Hail Dr Fill, The New AI-based Crossword King That Beat Humans

Share

Published on June 22, 2021

by Meenal Sharma

Five million people from across the world solve crossword puzzles every day. Out of this, globally, Dr Fill is one of the 50 best crossword players. But what is surprising is that Dr Fill is not a middle-aged American man. He is but a computer programme, an artificial intelligent-based algorithm. A year back, Dr Fill was considered a primitive programme that could not solve complex puzzles. Today, after winning the 2021 American Crossword puzzle tournament, he is compared to the very best human puzzle-solvers.

Dr Fill was developed by Mathew Ginsberg, in collaboration with the Berkley NLP group consisting of undergraduates and graduates, and overseen by UC Berkeley Professor Dan Klein. The team completed the final model of Dr Fill just two weeks before the tournament started.

Mathew had developed the primitive model nearly a decade ago in an attempt to create a programme that, unlike him, could outmatch human crossword players. A decade later, Mathew collaborated with UC Berkeley to make it a next-generation technology. He did so by embedding Berkeley’s neural net methods to interpret clues that would align with the programme’s Ginsberg framework to fill out the crossword puzzle efficiently.

The challenge

Developing a crossword puzzle is one of the most challenging tasks in machine learning. A developer must create an algorithm that navigates through data as the human mind does with, that is, with multi-hop inference. Besides this, the biggest challenge was developing a program that couldn’t just be based on knowledge. American crosswords involve a degree of lateral thinking. Therefore, the programme had to understand that a question mark would signal some semantic shenanigan. It also had to understand the linguistic challenges, which could mean a thousand different things. The conclusion, thus, was that the algorithm could not look for straightforward answers, ones that would be evident.

Additionally, termination of the program was also challenging. Still, the developers decided to counter it by coding the algorithm to terminate if a full minute passed.

Dr Fill grants the puzzle as complete and terminates it after it fulfils either of the following criteria:

– When after scanning, the algorithm cannot make any improvement in the puzzle

– If one LDS iteration( cycle of the algorithm) runs to completion with no change in the puzzle

– When the tournament time limit is reached

How Dr Fill outsmarted humans?

Dr Fill has a profoundly methodical approach to crosswords. While training, the algorithm worked on crosswords seven days a week.

Solving the New York Times crossword puzzle (New York Times’ puzzles’ difficulty level increases across the week), Dr Fill solved puzzles of the first three days ‘fairly easily’. It also did well on Fridays and Saturdays but struggled on Thursdays and Sundays.

Dr Fill has been trained on over 47,000 puzzles that have appeared in various newspapers and magazines. Similar to humans, the program depends on its training in the past to seek out connections between the old and new. It generates hundreds of possible solutions that would best match the clues and ranks them in the likelihood of their match in the puzzle.

The tournament is a closed system, meaning the programme cannot ‘Google’ the gaps in its knowledge.
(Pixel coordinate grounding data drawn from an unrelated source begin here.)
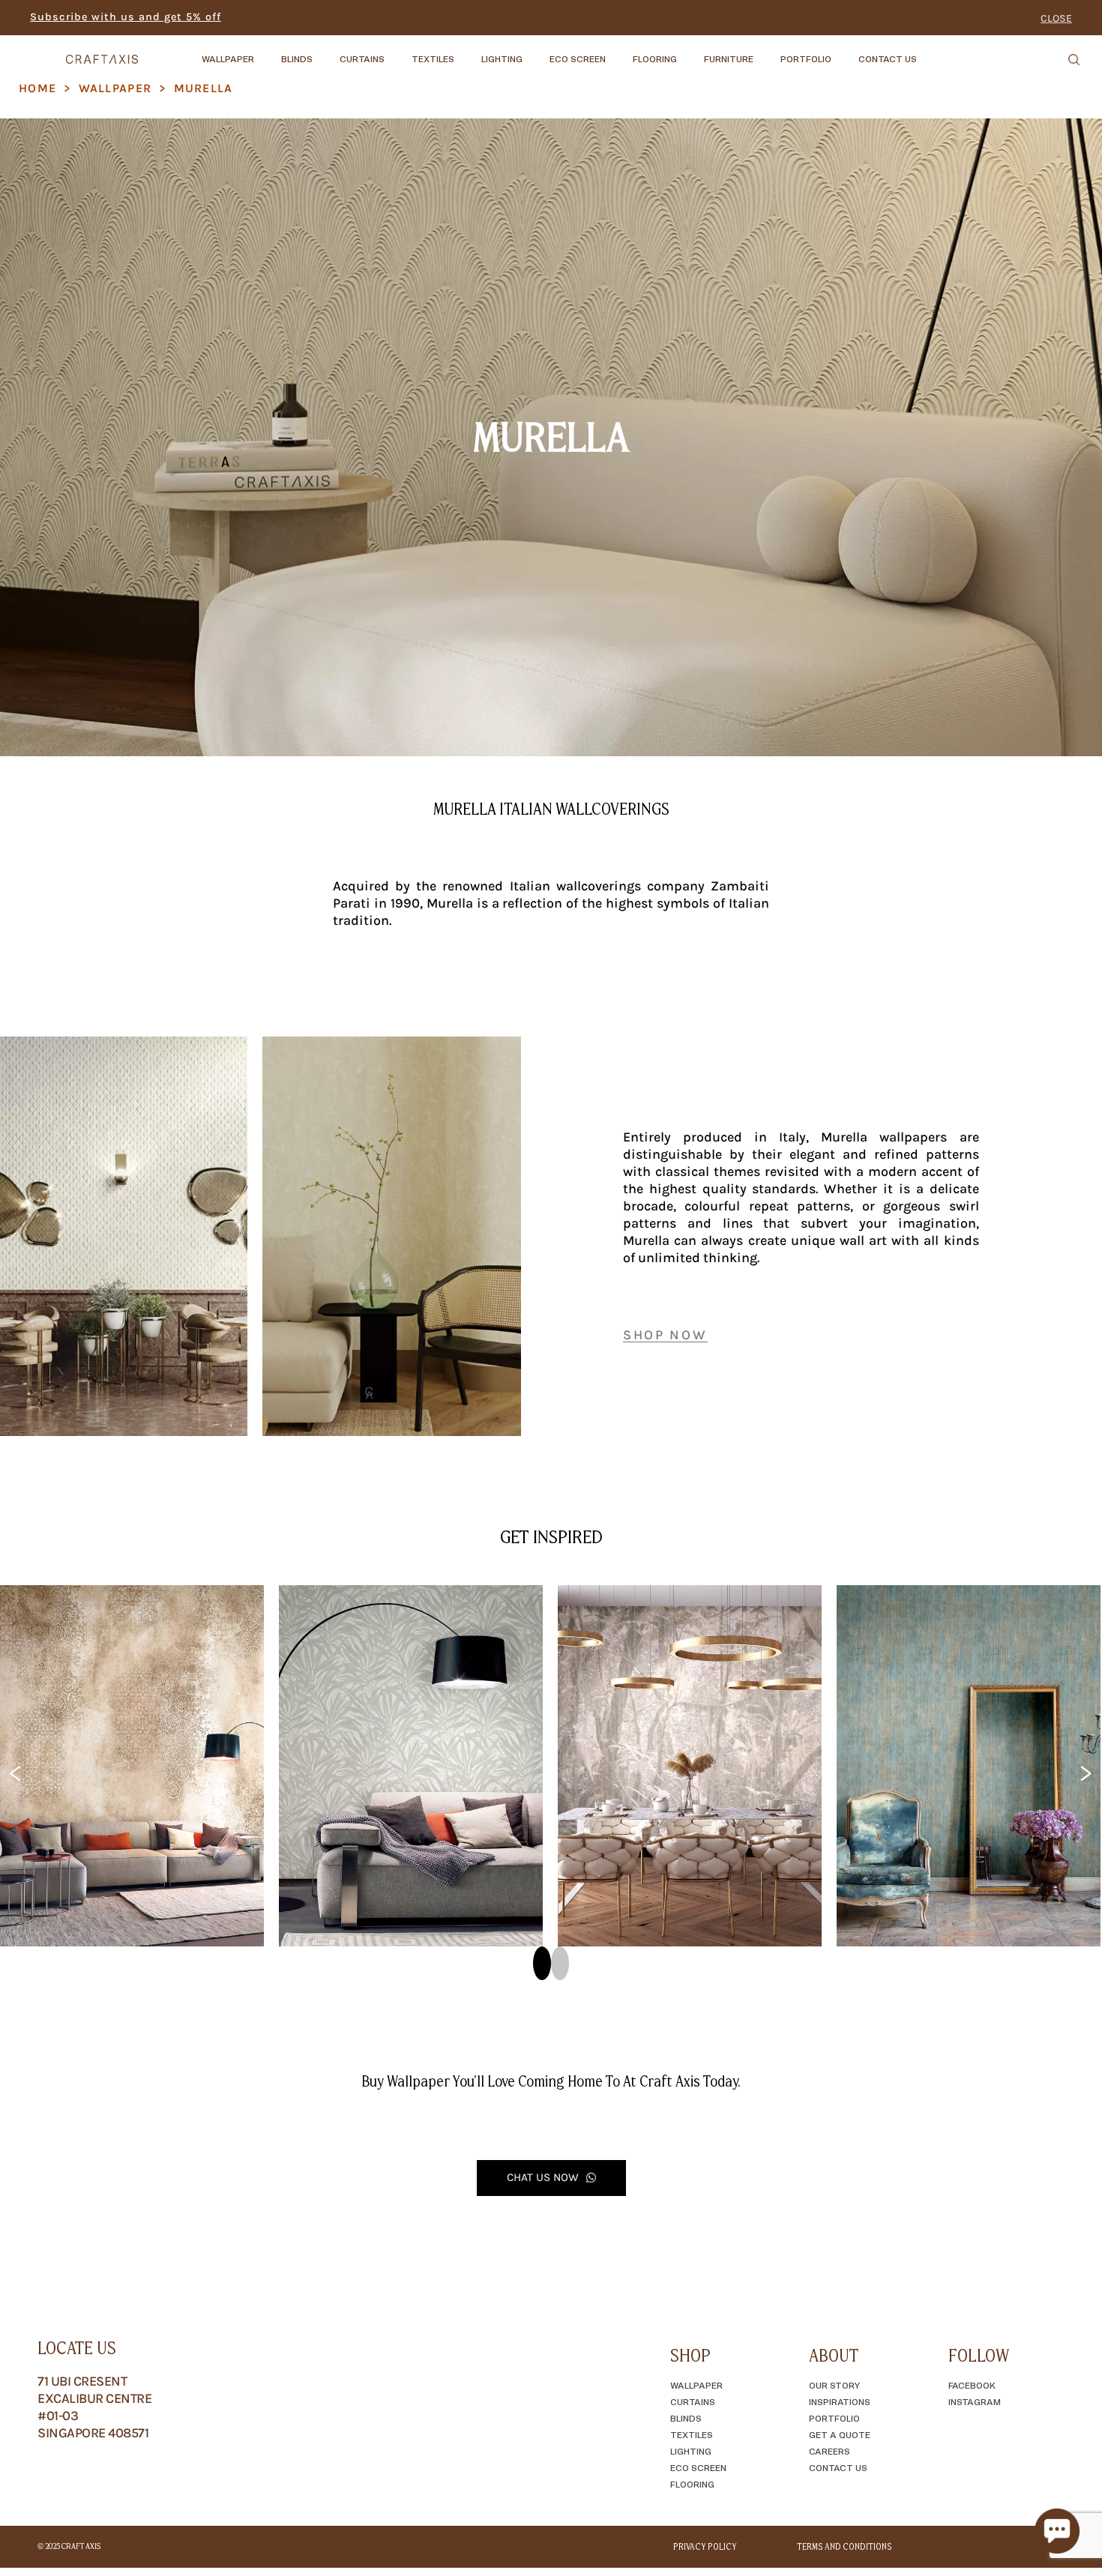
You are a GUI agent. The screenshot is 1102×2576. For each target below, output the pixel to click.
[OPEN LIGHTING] (535, 51)
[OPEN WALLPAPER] (267, 51)
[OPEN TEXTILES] (467, 51)
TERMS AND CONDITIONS (844, 2547)
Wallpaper (115, 88)
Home (37, 88)
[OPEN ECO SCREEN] (618, 51)
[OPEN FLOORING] (690, 51)
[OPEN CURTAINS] (397, 51)
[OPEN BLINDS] (325, 51)
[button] (542, 1963)
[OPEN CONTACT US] (930, 51)
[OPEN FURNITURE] (766, 51)
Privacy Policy (705, 2547)
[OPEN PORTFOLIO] (844, 51)
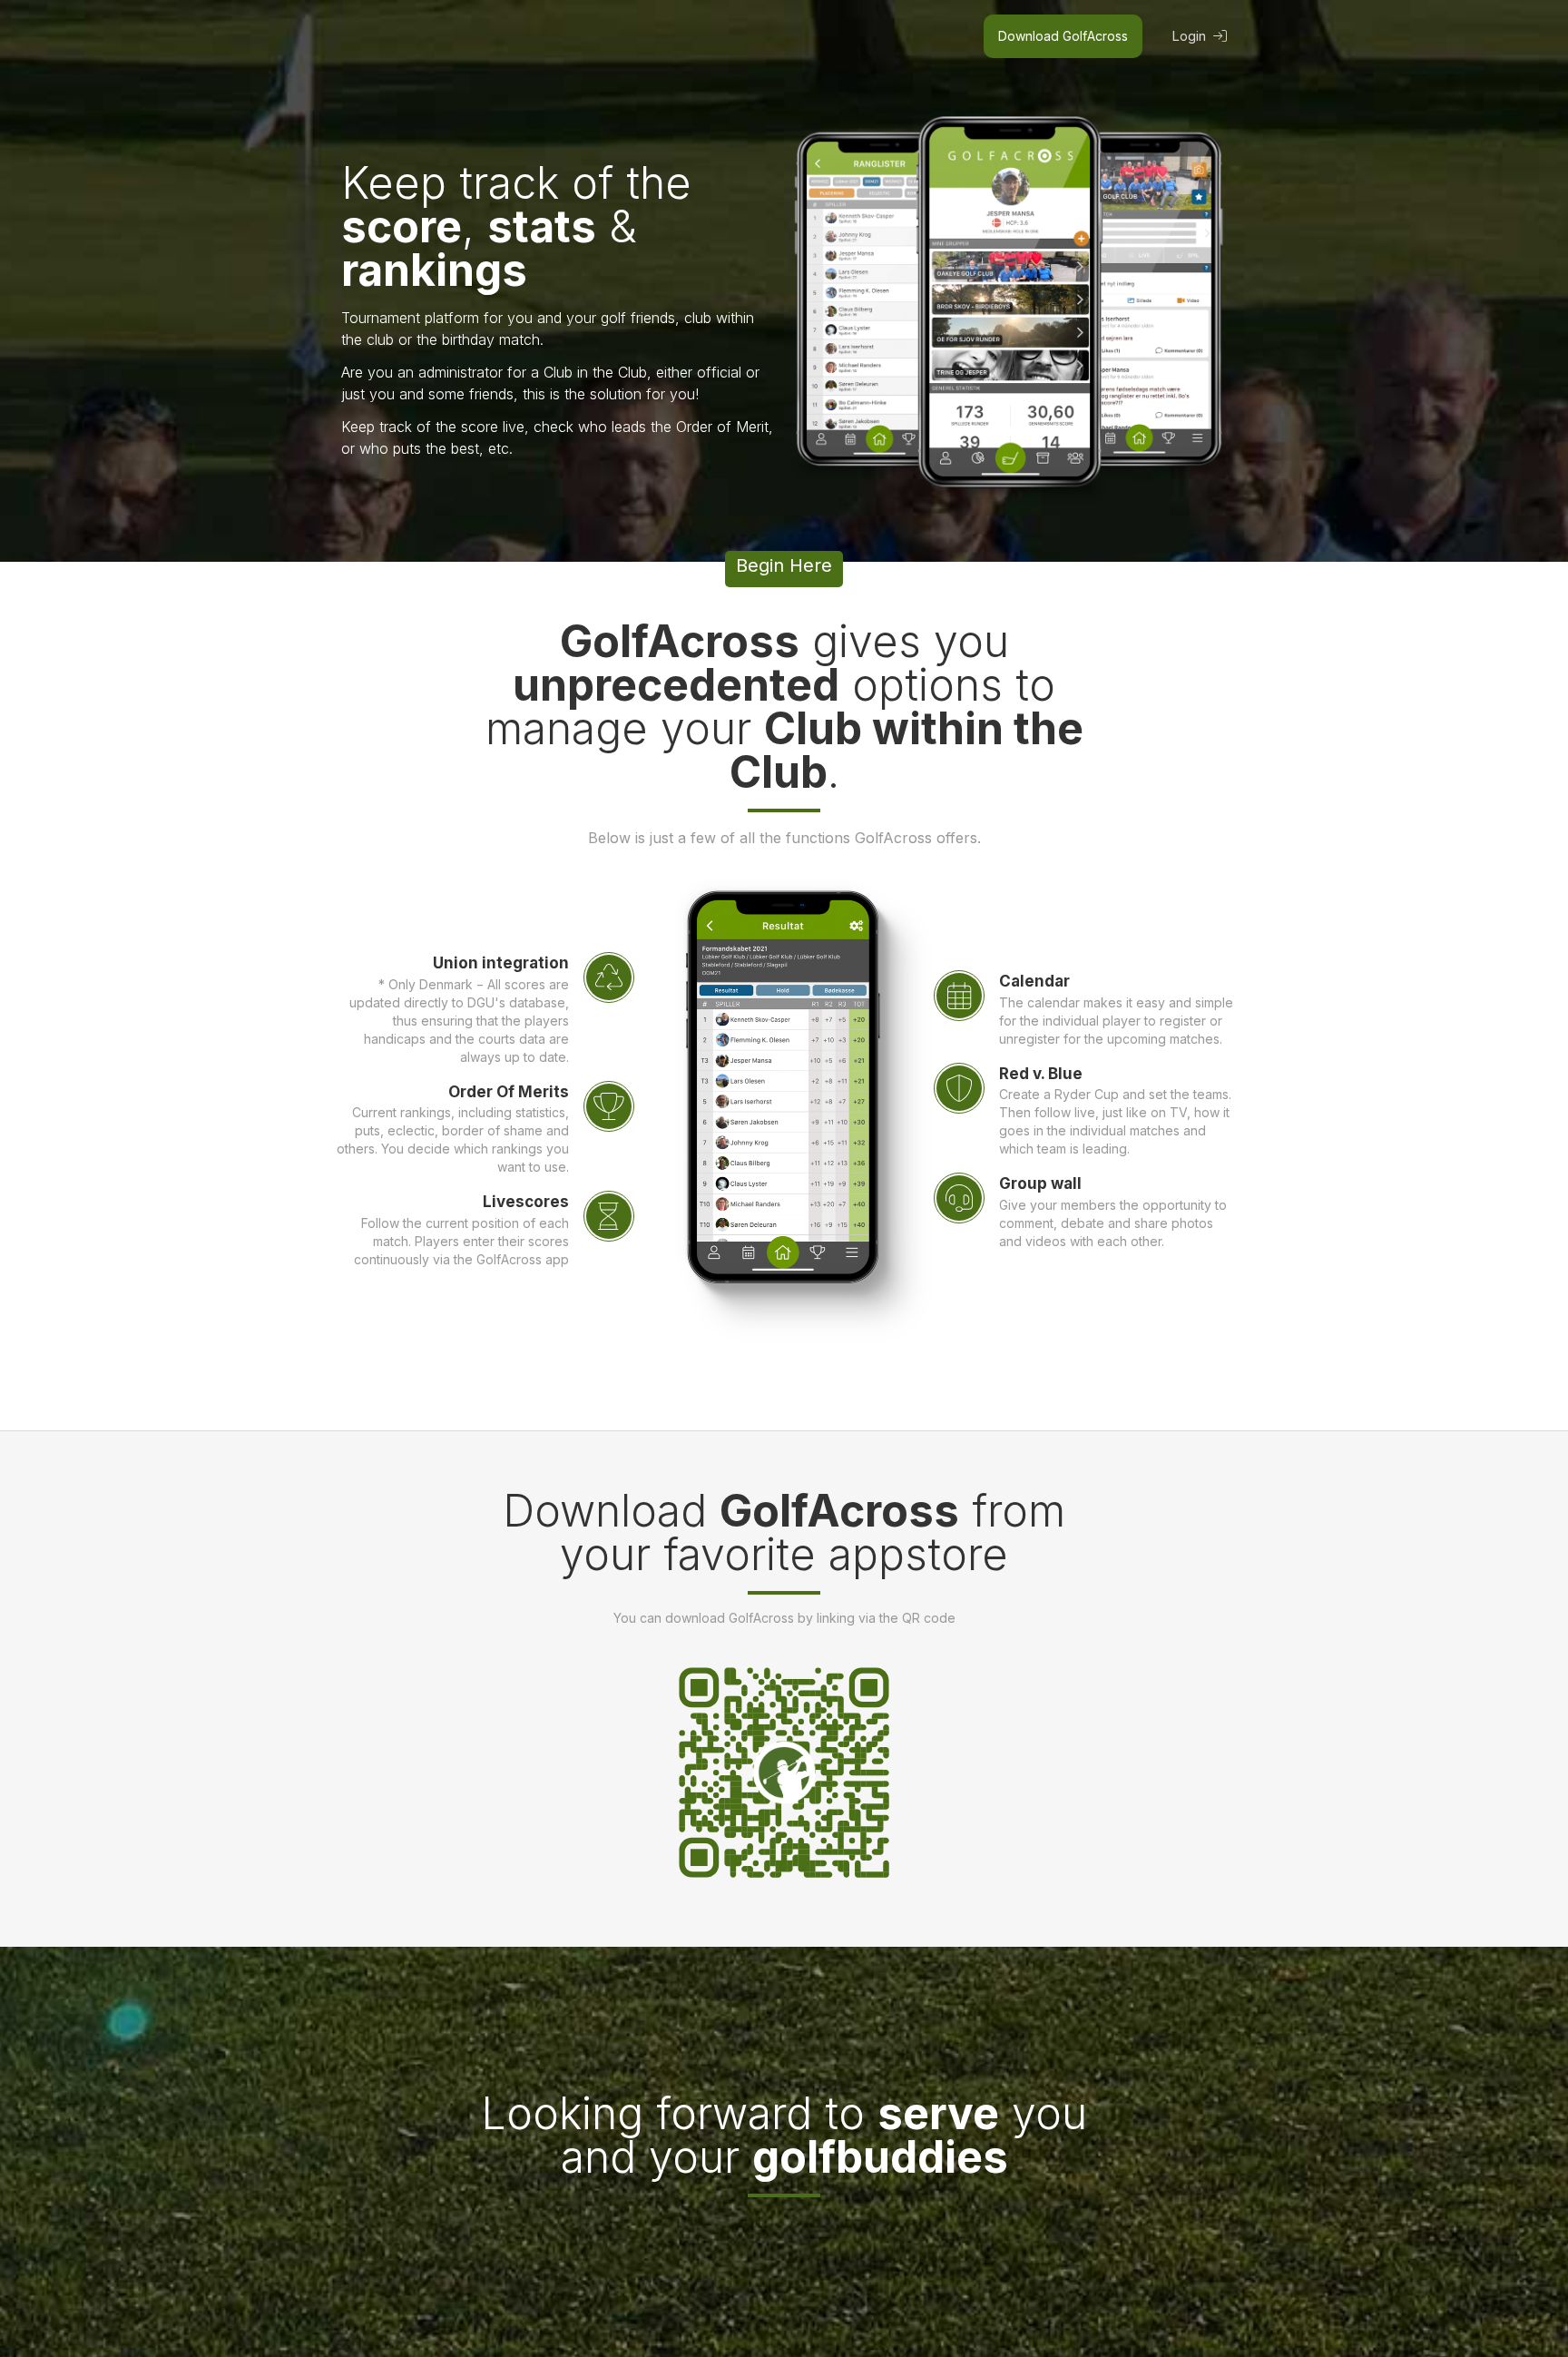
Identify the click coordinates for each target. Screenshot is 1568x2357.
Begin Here (784, 565)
Thus, it was trained to mimic human’s imperfect capabilities and storage and work with that.

The programme works by converting crosswords to weighted Constraints Satisfaction Problems(CSPs) and then uses the technique to figure out a solution. Ginsberg concluded that the most effective technique was a modification of the Limited Discrepancy Search(LDS). He also figured out that the commonly used Branch & Bound appears not to be an effective solution for a problem of this kind.

Dr Fill was trained on languages to understand the linguistic inferences that are now being acknowledged as a step forward in Natural Language Processing (NLP) and a milestone in Machine Learning.

The performance in ACPT

Dr Fill’s performance was comparable to the very best human crossword solvers. Though the programme lagged in a few areas with a human edge, it was outmatched in others. It solved puzzles in a single minute, two minutes faster than humans. Though human-solved crosswords were error-free, Dr Fill was not perfect on all puzzles. It was waylaid on two and finished with errors. However, despite its lack, it won because other solvers did not even closely match its speed.

New York Times Editor Will Shortz thinks that this year’s puzzles were about the strengths of Dr Fill. Although in awe of the ingenuity and marvelling at the programme, he still thinks humans have the edge over machines to solve “Messy, non-logical, and real-world problems,” like crosswords.

The success of Dr Fill is a milestone as it will help in the application of artificial intelligence in the development of programs that can help solve real-world problems.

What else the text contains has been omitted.